**REQUIREMENT:** In the data below, one line contains "Image resolution: width=1436" and a later one contains "Given: Click the Starter plan heading". Print both, with every line between them, exactly and alone.

**MATERIAL SUPPLIED:**
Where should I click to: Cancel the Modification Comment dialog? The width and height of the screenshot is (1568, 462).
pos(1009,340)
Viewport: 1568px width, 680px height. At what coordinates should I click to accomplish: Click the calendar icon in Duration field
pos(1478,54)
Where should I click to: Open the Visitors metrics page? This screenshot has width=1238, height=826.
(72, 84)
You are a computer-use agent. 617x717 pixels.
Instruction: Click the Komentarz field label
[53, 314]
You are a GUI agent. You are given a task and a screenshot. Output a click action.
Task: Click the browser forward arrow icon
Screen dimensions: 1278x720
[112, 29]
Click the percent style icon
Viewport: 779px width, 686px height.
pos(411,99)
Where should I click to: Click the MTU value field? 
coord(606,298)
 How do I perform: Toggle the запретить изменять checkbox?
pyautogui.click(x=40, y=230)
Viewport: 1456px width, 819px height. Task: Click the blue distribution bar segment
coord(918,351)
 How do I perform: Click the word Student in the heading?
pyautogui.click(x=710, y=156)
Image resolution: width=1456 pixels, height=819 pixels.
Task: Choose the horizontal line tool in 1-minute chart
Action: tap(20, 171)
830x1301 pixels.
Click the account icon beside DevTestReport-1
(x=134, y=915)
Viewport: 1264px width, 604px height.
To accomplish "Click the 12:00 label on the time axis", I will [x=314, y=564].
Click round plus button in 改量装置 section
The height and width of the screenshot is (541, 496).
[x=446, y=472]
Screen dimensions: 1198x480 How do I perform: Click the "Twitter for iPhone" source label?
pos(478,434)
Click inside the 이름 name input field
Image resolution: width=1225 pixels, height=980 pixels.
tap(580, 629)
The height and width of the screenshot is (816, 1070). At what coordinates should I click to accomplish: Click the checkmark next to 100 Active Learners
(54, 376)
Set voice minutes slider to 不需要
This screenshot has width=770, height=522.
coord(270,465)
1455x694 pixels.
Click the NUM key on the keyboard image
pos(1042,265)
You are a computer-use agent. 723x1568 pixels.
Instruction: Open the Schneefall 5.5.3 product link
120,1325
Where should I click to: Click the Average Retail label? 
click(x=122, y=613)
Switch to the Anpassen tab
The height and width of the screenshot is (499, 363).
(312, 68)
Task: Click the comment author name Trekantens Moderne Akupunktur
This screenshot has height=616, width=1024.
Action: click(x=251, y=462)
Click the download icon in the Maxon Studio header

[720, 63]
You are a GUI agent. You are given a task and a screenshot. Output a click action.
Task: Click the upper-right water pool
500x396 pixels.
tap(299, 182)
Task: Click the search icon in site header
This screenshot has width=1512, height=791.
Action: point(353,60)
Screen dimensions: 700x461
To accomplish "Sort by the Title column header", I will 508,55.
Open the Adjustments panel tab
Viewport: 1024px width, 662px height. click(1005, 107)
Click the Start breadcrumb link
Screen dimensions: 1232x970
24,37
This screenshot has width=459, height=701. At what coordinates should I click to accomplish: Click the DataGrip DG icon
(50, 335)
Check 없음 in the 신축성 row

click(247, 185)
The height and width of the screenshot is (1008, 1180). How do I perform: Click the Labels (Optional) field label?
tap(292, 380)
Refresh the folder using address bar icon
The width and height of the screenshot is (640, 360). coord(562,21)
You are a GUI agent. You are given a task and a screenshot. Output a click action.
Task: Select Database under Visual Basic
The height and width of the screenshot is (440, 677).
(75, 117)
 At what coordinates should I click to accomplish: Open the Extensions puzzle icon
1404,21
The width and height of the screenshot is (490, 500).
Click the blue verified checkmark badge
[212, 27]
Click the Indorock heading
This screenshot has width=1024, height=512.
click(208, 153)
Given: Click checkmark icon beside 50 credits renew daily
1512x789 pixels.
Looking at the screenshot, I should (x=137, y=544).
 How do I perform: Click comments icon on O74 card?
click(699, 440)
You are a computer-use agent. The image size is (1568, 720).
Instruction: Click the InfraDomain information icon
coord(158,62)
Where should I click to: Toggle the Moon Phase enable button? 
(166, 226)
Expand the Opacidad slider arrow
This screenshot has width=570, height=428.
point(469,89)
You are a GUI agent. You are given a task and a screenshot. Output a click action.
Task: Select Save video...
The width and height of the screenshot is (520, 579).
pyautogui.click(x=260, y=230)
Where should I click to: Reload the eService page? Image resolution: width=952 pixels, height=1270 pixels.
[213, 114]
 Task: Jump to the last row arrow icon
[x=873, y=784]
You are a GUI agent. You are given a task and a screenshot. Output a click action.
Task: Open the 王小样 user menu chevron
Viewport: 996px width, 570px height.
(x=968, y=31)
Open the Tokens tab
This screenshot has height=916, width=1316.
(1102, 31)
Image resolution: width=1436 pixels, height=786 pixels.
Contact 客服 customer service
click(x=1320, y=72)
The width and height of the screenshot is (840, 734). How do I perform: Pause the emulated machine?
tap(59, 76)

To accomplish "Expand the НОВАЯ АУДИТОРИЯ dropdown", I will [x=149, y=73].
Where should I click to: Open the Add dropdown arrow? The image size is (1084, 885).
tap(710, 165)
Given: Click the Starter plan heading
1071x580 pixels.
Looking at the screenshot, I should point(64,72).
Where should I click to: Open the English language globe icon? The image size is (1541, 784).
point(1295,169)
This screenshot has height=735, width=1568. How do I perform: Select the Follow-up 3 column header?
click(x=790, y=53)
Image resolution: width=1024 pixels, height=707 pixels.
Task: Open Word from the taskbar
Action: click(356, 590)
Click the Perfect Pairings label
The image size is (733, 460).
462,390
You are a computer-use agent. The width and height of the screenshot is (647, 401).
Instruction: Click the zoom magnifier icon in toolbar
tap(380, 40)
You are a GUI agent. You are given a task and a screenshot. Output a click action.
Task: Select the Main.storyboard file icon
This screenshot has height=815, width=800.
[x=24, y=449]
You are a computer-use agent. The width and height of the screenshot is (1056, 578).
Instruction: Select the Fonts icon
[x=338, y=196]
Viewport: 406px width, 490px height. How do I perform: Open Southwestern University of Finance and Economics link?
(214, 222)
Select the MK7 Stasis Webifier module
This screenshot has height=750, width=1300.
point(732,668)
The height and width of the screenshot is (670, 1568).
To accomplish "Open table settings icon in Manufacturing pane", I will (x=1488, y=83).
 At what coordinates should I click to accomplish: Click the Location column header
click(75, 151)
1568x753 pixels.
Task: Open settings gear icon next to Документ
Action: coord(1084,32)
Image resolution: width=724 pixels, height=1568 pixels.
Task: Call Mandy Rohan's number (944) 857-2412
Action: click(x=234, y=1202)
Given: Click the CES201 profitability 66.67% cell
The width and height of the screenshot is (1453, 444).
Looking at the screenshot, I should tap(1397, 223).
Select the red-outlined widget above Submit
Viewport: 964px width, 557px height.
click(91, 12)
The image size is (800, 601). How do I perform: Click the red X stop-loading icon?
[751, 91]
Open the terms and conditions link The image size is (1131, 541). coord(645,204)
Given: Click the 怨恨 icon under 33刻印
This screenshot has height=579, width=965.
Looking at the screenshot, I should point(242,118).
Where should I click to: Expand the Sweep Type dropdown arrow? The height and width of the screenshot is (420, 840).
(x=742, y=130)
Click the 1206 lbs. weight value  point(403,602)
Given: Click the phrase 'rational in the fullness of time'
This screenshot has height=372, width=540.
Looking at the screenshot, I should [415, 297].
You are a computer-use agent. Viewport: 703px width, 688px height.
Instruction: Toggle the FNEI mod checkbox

**ANSWER BOX:**
Image resolution: width=1436 pixels, height=786 pixels.
Contact 客服 customer service
click(x=1320, y=72)
The width and height of the screenshot is (840, 734). How do I perform: Pause the emulated machine?
tap(59, 76)

To accomplish "Expand the НОВАЯ АУДИТОРИЯ dropdown", I will [x=149, y=73].
Where should I click to: Open the Add dropdown arrow? The image size is (1084, 885).
tap(710, 165)
Given: Click the Starter plan heading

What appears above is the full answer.